Marcia: That’s amazing. And thank you for mentioning the Amber Grant from way back when. For those who don’t know, the organization has been around for a long time, and it originally started with $500 grants. So, that’s amazing that you’re back 15 years later.

Farhana: Yeah, it’s amazing to be back. So, thank you so much.

Marcia: Now, let’s talk a little bit about some of the resources that you found and relied on as you were getting started. Is there one that has been especially helpful to you?

Farhana: Yes, I found a climate fellowship called Terra.do, and climate was one of the things that was really important to me personally to design my next steps in business and really make sure the choices I was making were sustainable for the world. The fellowship was a couple of months long, and through it, I learned the science of climate change, mitigation, and adaptation, and I also got connected with an incredible network of climate-minded folks.

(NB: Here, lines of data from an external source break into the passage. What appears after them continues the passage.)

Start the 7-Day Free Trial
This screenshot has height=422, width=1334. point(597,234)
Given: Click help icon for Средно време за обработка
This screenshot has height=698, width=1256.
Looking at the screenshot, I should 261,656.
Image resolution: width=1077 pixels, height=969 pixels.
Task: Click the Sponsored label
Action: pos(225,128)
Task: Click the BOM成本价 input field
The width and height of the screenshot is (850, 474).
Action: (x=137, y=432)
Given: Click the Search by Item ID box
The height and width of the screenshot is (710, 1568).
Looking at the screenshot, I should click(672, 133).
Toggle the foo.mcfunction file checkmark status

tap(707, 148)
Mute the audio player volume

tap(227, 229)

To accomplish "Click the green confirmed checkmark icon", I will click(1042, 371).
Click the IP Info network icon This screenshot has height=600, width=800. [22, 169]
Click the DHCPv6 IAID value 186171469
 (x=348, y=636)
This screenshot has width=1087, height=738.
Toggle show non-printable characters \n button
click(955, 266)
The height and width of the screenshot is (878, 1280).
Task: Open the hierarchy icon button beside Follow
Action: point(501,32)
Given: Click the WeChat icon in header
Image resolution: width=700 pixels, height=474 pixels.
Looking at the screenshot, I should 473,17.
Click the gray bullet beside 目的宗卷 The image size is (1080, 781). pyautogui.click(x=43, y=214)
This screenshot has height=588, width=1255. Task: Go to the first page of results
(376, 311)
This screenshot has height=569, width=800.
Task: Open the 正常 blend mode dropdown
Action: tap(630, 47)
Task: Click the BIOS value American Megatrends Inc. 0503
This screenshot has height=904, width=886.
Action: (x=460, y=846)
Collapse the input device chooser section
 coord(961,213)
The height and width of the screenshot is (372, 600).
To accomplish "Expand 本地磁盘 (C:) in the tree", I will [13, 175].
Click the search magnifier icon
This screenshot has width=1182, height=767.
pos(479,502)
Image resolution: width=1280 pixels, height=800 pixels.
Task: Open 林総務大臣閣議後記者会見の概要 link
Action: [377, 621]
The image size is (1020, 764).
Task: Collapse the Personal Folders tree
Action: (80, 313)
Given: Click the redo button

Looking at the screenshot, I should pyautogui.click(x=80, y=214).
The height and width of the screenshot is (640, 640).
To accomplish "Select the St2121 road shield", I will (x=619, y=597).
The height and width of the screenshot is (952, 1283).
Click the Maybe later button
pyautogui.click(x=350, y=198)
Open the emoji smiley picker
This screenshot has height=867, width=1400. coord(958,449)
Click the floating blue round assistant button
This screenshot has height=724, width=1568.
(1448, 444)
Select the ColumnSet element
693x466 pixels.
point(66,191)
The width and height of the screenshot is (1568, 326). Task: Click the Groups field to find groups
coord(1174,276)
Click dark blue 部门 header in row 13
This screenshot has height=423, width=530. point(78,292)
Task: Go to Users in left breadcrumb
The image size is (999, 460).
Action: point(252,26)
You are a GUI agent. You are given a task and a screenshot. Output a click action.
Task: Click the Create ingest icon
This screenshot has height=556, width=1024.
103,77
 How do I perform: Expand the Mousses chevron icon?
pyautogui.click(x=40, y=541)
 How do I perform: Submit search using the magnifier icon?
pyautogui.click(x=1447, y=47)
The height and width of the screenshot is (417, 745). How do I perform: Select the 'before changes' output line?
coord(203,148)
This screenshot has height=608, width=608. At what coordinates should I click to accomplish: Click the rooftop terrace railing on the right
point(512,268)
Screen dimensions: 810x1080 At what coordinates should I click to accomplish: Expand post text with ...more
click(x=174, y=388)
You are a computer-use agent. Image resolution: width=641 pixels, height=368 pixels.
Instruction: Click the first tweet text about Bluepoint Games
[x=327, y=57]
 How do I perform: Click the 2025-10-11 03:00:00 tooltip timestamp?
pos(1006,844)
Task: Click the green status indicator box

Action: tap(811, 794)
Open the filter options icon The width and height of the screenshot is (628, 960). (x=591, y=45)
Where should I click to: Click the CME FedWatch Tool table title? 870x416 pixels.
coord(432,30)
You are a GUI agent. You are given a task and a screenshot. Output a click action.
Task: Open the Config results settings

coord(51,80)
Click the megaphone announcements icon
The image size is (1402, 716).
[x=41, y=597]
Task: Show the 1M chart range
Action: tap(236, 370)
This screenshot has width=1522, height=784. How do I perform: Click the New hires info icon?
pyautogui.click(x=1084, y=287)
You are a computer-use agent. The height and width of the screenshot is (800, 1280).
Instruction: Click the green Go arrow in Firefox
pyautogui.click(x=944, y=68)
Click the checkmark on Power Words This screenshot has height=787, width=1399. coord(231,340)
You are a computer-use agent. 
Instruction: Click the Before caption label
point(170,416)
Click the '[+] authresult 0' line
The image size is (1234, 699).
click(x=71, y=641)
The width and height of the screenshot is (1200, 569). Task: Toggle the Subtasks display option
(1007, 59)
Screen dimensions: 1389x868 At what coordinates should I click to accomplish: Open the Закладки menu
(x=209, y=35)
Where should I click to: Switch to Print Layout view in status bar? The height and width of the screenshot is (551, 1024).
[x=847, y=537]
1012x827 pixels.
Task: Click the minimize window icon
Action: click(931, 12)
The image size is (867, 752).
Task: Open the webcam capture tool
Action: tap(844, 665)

One of the things that spun out of that fellowship was a mending circle that my local friends from the fellowship started, and we got together, and we would mend our clothes. And it was in that circle that I would bring my shampoo bars. Every mending circle, I would bring a batch and give them out to people and be like, “Can you try this, please, and give me feedback?” So, the circle gave practical feedback but also a broader lens from which to approach business and design, and think about sustainability more as a core mission to how we do business.

Marcia: So, you created your own focus group. Very smart.

Farhana: Inadvertently. Yeah, inadvertently.

Marcia: But that’s great that you found one resource, and you even tapped into it for feedback.

So now let’s talk about marketing. Is there a marketing strategy that you have found especially helpful to really help you grow your business quickly?

Farhana: Storytelling. As a founder, I’m literally the one with the basket of goods that I’ve sold in surfer parking lots, brought it to the mending circle, brought it to my hairdresser, brought it just wherever I can go. I brought it into stores. And I tell the origin story of Brown Girl Surf, and then I talk about upcycling the first bath bars. We call them Misfit Bath Bars for my surf buddies in Monterey that handcraft them, and then they use the proceeds to fund girls and women surf programs.

People love the story and the continuity. And then I share the story with the face cream of not being able to find one that hydrates and trying all the organic brands, all the European brands, like the department store Clinique, Estée Lauder, you know, all this stuff that creates things that you don’t even know what’s in them. And I think just telling that story at markets wherever I go, then it draws people in, and then they are really like, “Oh, wow, this is a person that’s really trying to create a solution to an issue I have or I can relate to.” So, that has been the number one marketing strategy.

Marcia: I think you’re smart to carry your products with you since it is something tangible and you always have some on hand.

So, let’s wrap up with a quick question about what the WomensNet community of fellow women business owners can do to support your company. If there was one thing that you might ask them to do, what would that be?

Farhana: Follow us on Instagram: Brown Girl Surf. I’d love for you to follow the journey.

And then the second thing is we’re definitely looking for an amazing web developer, someone who can just sort of help take our website to the next level. So, if you have any people in your network you recommend, that would be great. Thank you.

Marcia: And how should they make contact with you?

Farhana: They can just email info@browngirlsurf.co.

Marcia: Excellent. Thank you and congratulations again on being our Amber grant winner for February.